Re: Bogus WAL segments archived after promotion

От
Michael Paquier
Дата:
On Mon, Apr 13, 2015 at 11:57 PM, Heikki Linnakangas <hlinnaka@iki.fi> wrote:
> On 04/01/2015 07:12 PM, Bruce Momjian wrote:
>>
>> On Fri, Dec 19, 2014 at 10:26:34PM +0200, Heikki Linnakangas wrote:
>>>
>>> On 12/19/2014 02:55 PM, Heikki Linnakangas wrote:
>>>>
>>>> I'm thinking that we should add a step to promotion, where we scan
>>>> pg_xlog for any segments higher than the timeline switch point, and
>>>> remove them, or mark them with .done so that they are not archived.
>>>> There might be some real WAL that was streamed from the primary, but not
>>>> yet applied, but such WAL is of no interest to that server anyway, after
>>>> it's been promoted. It's a bit disconcerting to zap WAL that's valid,
>>>> even if doesn't belong to the current server's timeline history, because
>>>> as a general rule it's good to avoid destroying evidence that might be
>>>> useful in debugging. There isn't much difference between removing them
>>>> immediately and marking them as .done, though, because they will
>>>> eventually be removed/recycled anyway if they're marked as .done.
>>>
>>>
>>> This is what I came up with. This patch removes the suspect segments
>>> at timeline switch. The alternative of creating .done files for them
>>> would preserve more evidence for debugging, but OTOH it would also
>>> be very confusing to have valid-looking WAL segments in pg_xlog,
>>> with .done files, that in fact contain garbage.
>>>
>>> The patch is a bit longer than it otherwise would be, because I
>>> moved the code to remove a single file from RemoveOldXlogFiles() to
>>> a new function. I think that makes it more readable in any case,
>>> simply because it was so deeply indented in RemoveOldXlogFiles.
>>
>>
>> Where are we on this?
>
>
> I didn't hear any better ideas, so committed this now.

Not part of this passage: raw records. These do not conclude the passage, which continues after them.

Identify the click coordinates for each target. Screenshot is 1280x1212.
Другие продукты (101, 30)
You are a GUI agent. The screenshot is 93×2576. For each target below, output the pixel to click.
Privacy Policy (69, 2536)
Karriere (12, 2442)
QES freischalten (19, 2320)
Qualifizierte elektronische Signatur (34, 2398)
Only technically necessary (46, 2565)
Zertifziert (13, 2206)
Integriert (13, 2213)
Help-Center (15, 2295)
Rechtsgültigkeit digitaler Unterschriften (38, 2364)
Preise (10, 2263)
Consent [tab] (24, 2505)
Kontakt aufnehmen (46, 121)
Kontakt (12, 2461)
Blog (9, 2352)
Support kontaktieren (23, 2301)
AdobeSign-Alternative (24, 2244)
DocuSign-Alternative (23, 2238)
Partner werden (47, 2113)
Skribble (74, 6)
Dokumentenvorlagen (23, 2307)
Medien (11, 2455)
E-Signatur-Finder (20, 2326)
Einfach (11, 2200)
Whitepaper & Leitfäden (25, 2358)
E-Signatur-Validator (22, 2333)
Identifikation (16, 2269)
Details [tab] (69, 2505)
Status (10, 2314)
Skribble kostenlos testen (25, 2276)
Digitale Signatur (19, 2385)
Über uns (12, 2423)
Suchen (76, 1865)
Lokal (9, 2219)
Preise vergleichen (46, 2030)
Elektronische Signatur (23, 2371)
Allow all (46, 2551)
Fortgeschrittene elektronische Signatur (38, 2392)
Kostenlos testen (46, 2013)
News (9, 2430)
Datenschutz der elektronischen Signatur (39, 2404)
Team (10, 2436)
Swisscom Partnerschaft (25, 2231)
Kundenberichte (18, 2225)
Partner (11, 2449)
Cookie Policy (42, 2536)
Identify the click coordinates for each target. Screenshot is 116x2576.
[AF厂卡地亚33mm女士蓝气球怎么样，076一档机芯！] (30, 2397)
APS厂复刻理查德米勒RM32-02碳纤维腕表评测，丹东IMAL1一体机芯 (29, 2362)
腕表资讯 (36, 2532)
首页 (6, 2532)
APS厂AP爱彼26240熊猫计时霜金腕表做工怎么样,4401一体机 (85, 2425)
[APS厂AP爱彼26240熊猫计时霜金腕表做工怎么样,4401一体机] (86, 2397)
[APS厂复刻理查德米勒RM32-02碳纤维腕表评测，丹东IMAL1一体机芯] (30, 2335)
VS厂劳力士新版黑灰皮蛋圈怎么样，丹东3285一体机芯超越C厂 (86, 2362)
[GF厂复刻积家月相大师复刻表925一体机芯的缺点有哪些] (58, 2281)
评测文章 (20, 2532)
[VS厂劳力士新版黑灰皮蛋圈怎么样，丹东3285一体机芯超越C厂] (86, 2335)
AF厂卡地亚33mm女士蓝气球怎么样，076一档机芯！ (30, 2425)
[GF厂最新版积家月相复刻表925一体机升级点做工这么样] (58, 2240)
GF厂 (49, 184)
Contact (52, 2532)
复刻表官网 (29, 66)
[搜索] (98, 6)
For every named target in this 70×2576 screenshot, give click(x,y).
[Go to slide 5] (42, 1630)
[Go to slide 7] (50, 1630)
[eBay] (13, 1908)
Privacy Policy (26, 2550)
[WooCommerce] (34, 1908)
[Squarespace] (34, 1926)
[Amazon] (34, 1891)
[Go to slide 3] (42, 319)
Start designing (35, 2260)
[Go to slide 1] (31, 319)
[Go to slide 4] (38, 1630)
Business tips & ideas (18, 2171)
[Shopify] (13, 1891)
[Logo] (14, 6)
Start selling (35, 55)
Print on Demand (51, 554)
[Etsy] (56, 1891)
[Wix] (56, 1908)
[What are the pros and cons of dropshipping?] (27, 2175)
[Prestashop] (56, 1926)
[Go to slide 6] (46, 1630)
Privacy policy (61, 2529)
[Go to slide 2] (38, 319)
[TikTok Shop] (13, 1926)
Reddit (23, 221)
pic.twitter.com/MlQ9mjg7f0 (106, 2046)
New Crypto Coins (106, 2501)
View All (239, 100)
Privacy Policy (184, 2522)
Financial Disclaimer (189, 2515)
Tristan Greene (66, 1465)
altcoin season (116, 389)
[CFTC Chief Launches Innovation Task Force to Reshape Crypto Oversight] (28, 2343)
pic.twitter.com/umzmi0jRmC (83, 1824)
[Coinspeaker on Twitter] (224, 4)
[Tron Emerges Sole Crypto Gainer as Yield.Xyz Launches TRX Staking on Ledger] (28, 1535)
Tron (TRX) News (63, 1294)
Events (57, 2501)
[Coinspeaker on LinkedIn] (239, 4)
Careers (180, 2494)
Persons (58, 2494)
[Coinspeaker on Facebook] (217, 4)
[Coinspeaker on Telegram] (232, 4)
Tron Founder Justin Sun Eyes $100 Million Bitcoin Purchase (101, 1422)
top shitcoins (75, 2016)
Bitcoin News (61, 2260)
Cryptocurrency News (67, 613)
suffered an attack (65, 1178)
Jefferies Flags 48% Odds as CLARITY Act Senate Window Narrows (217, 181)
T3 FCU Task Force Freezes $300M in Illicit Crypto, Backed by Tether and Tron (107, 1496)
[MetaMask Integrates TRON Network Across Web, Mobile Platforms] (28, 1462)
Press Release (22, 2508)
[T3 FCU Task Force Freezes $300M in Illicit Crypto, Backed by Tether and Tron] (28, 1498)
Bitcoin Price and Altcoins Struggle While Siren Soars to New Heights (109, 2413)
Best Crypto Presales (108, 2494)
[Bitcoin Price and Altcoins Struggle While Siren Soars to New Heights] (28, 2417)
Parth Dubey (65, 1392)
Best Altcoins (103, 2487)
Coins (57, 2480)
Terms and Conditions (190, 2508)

Finally looking at that... The commit log of b2a5545 is a bit
misleading. Segment files that were recycled during archive recovery
are not necessarily removed, they could be recycled as well during
promotion on the new timeline in line with what RemoveOldXlogFiles()
does. Hence I think that the comment on top of
RemoveNonParentXlogFiles() should be updated to reflect that like in
the patch attached.

Something minor: perhaps we could refactor xlogarchive.c to have
XLogArchiveCheckDone() and XLogArchiveIsBusy() use the new
XLogArchiveIsReady().
Regards,
--
Michael

Вложения

Re: [HACKERS] Bogus WAL segments archived after promotion

От
Bruce Momjian
Дата:
On Thu, Apr 23, 2015 at 02:57:59PM +0900, Michael Paquier wrote:
> Finally looking at that... The commit log of b2a5545 is a bit
> misleading. Segment files that were recycled during archive recovery
> are not necessarily removed, they could be recycled as well during
> promotion on the new timeline in line with what RemoveOldXlogFiles()
> does. Hence I think that the comment on top of
> RemoveNonParentXlogFiles() should be updated to reflect that like in
> the patch attached.
> 
> Something minor: perhaps we could refactor xlogarchive.c to have
> XLogArchiveCheckDone() and XLogArchiveIsBusy() use the new
> XLogArchiveIsReady().
> Regards,

Old patch, but still valid, so applied to master, thanks.

-- 
  Bruce Momjian  <bruce@momjian.us>        https://momjian.us
  EDB                                      https://enterprisedb.com

  Only you can decide what is important to you.